Like other defeated American soldiers in the South mid-1865, Gen. Bryan Grimes dealt with illness and “grief of surrender” amid constant rumors of pending retribution at the hands of the Yankee governors. One was “a report that they would hang all officers above the rank of captain and all their property confiscated,” his wife Charlotte recalled. “We were living in a “Reign of Terror.”

The Bitterness of Surrender

“Grim scenes abounded as homeward-bound North Carolinians rode south for home [after Appomattox]. One event in particular must have made him wonder what was in store for him as a defeated soldier without the means to fight back. According to Grimes’ astute traveling companion, Thomas Devereux:

“[We came upon] an old man, Loftin Terrel, his house was on the roadside, and he was knee-deep in feathers where [Sherman’s bummers] had ripped open the beds in search of valuables. A yearling and a mule colt were lying dead in the lot, they had been wantonly shot. Old man Terrel was sitting on his doorstep, he said there was not a thing left in the house and every bundle of fodder and grain of corn had been carried off; that he had been stripped of everything he owned and had not a mouthful to eat. They had even killed his dog which was lying dead near the house.”

On Sunday, April 16, 1865, Grimes rode into Raleigh atop his trustful horse Warren. Charlotte was “delighted to see him under any conditions,” but recalled that, “he would reproach me for want of patriotism when I said so, he was so miserable over [General Joseph Johnston’s] the surrender.”

The Federals garrisoning [Raleigh] issued orders forbidding former Confederates from wearing their uniforms. For many this directive presented a dilemma, for they had no other clothes to wear and no money to purchase new one. Charlotte responded to the order by covering her husband’s brass uniform buttons with bootblack, a ruse Grimes described made him look as though he was “in mourning for the Confederacy.” The ever-resourceful Charlotte, despite Grimes’ protestations, sold several of her silk dresses for $100 and used the money to purchase his civilian clothes. “It seemed to hurt him to have to use this money,” she explained, “but I would take no denial.”

Raleigh was a very different town from the one Grimes left four years earlier. The victorious Yankees seemed everywhere . . . [and he] no money, no income . . . [and] not a cent in the world, explained Charlotte, “except for a few gold pieces he had carried all through the war.” Fortunately, Grimes’ brother William was in a position to assist the destitute couple [and] gave them “two hundred dollars in gold quilted in a belt under my corsets,” wrote Charlotte.”

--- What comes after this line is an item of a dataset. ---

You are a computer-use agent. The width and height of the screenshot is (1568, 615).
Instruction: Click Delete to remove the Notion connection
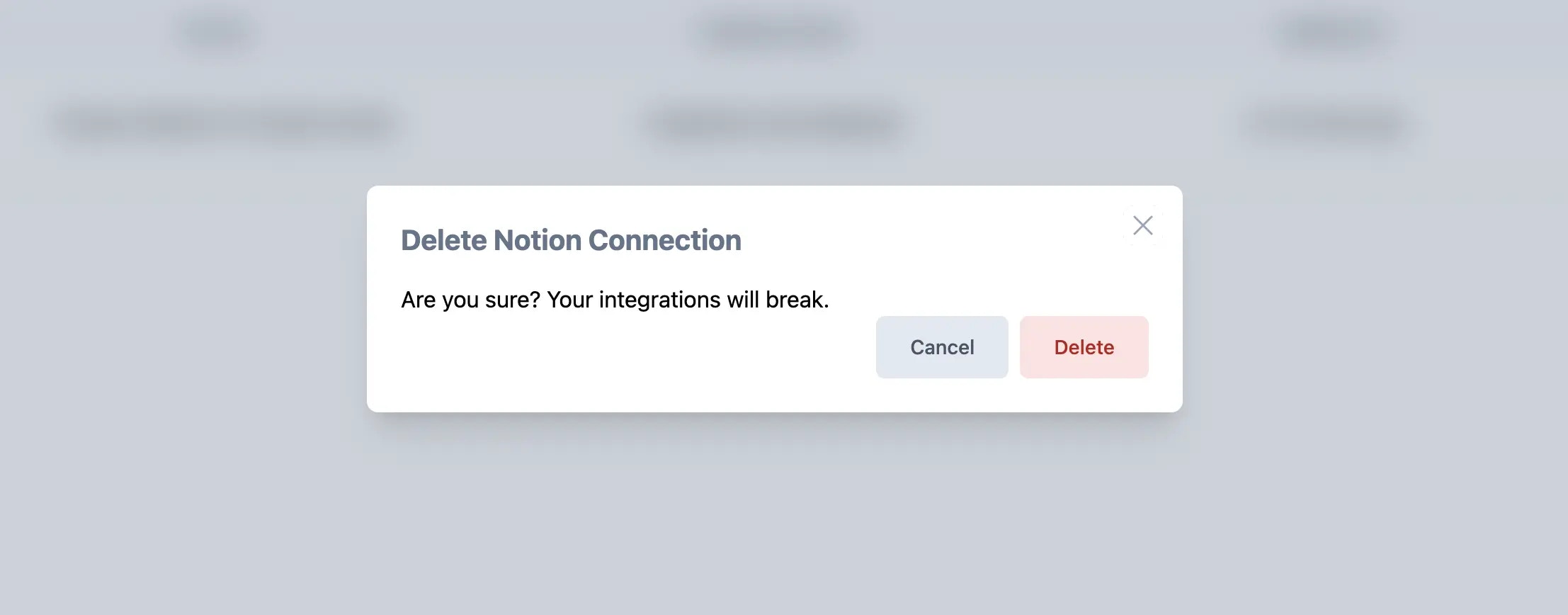1084,346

(Lee’s Last Major General: Bryan Grimes of North Carolina. T. Harrell Allen. Savas Publishing, 1999, pp. 258; 260)

 

Conditions Just After the War

North Carolina’s wartime Governor Zebulon Vance wrote the following postwar letter to an Australian friend. Importantly, he mentions the South’s fear of a similar massacre of white persons as occurred in mid-1790s Haiti – with the Nat Turner massacre as an example of abolitionist-inspired revolt. The northern States did not want black migration to their section as the ex-slaves would work at low wages and take jobs from white workers.

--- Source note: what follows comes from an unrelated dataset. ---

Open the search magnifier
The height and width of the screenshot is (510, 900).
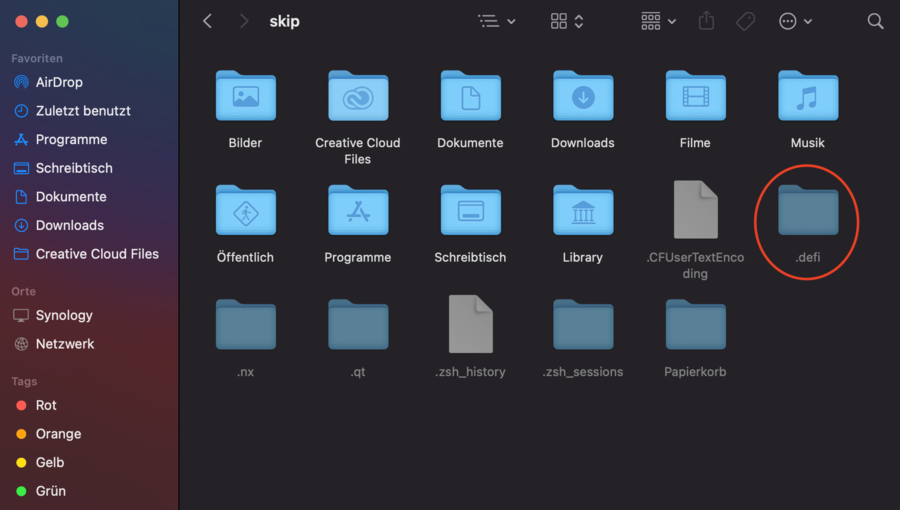(875, 21)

Conditions Just After the War

“Of course I cannot give you much criticism upon the war, or the causes of our failure; nor can I attempt to do justice to the heroism of our troops or of the great men developed by the contest. This is the business of the historian, and when he traces the lines which are to render immortal the deeds of this revolution, if truth and candor guide his pen, neither our generals nor our soldiers will be found inferior to any who have fought and bled within a century.

When all of our troops had laid down their arms, then was immediately seen the results which I had prophesied. Slavery was declared abolished – two thousand millions of property gone from the South at one blow, leaving four million freed vagabonds among us – outnumbering in several States the whites – to hang as an incubus upon us and re-enact from time to time the horrors of Hayti and San Domingo. This alone was a blow from which the South will not with reasonable industry recover in one hundred years.

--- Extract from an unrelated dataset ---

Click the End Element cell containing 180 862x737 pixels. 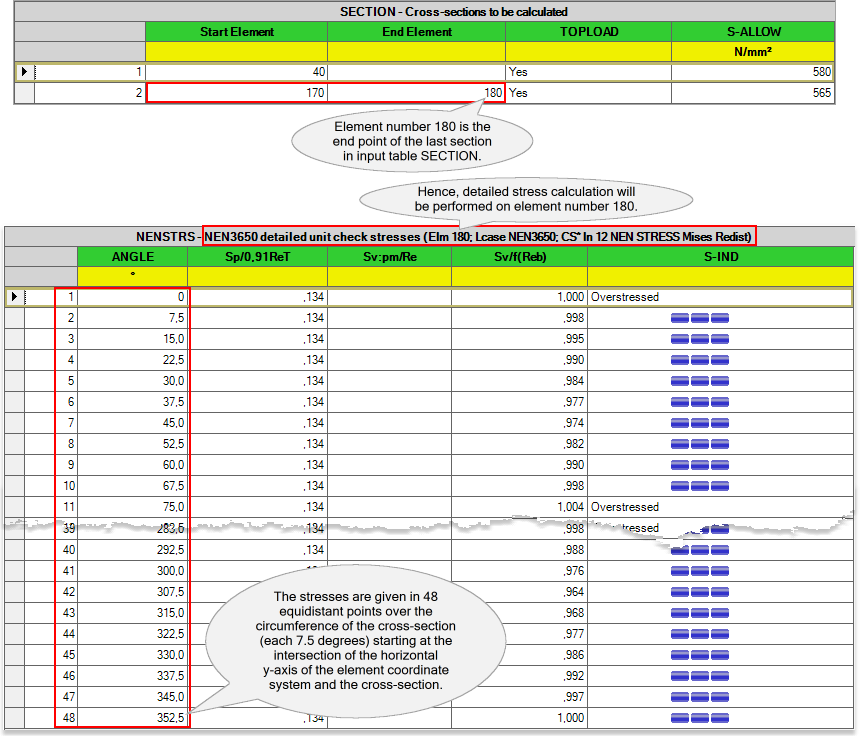click(416, 93)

Then too, the States have been reduced to the condition of territories, their Executive and Judicial (and all other) officers appointed by the Federal Government, and are denied all law except that of the military. Our currency, of course, is gone, and with it went the banks and bonds of the State, and with them went to ruin thousands of widows, orphans and helpless persons whose funds were invested therein.

Their railroads destroyed, towns and villages burned to ashes, fields and farms laid desolate, homes and homesteads, palaces and cabins only marked to the owners eye by the blackened chimneys looming out on the landscape, like the mile marks on a great highway of desolation as it swept over the blooming plains and happy valleys of our once prosperous land!  The stock all driven off and destroyed, mills and agricultural implements specially ruined; many wealthy farmers making with their own hands a small and scanty crop with old artillery horses turned out by the troops to die.

But, thank God, though witchcraft and poverty doth abound, yet charity and brotherly love doth much more abound. A feeling of common suffering has united the hearts of our people and they help one another.  Our people do not uselessly repine over their ruined hopes. They have gone to work with amazing alacrity and spirit. Major Generals, Brigadiers, Congressmen, and high functionaries hold the plough and sweat for their bread. A fair crop was the reward of last season’s labor, and there will hardly be any suffering for next year except among the Negroes, who, forsaking their old masters, have mostly flocked into town in search of their freedom, where they are dying and will die by the thousands.”

(Conditions Just After the War, letter of Zebulon Vance to John Evans Brown of Sidney, Australia, reprinted in the Raleigh News & Observer, Confederate Veteran Magazine, June 1931, pp. 215-216)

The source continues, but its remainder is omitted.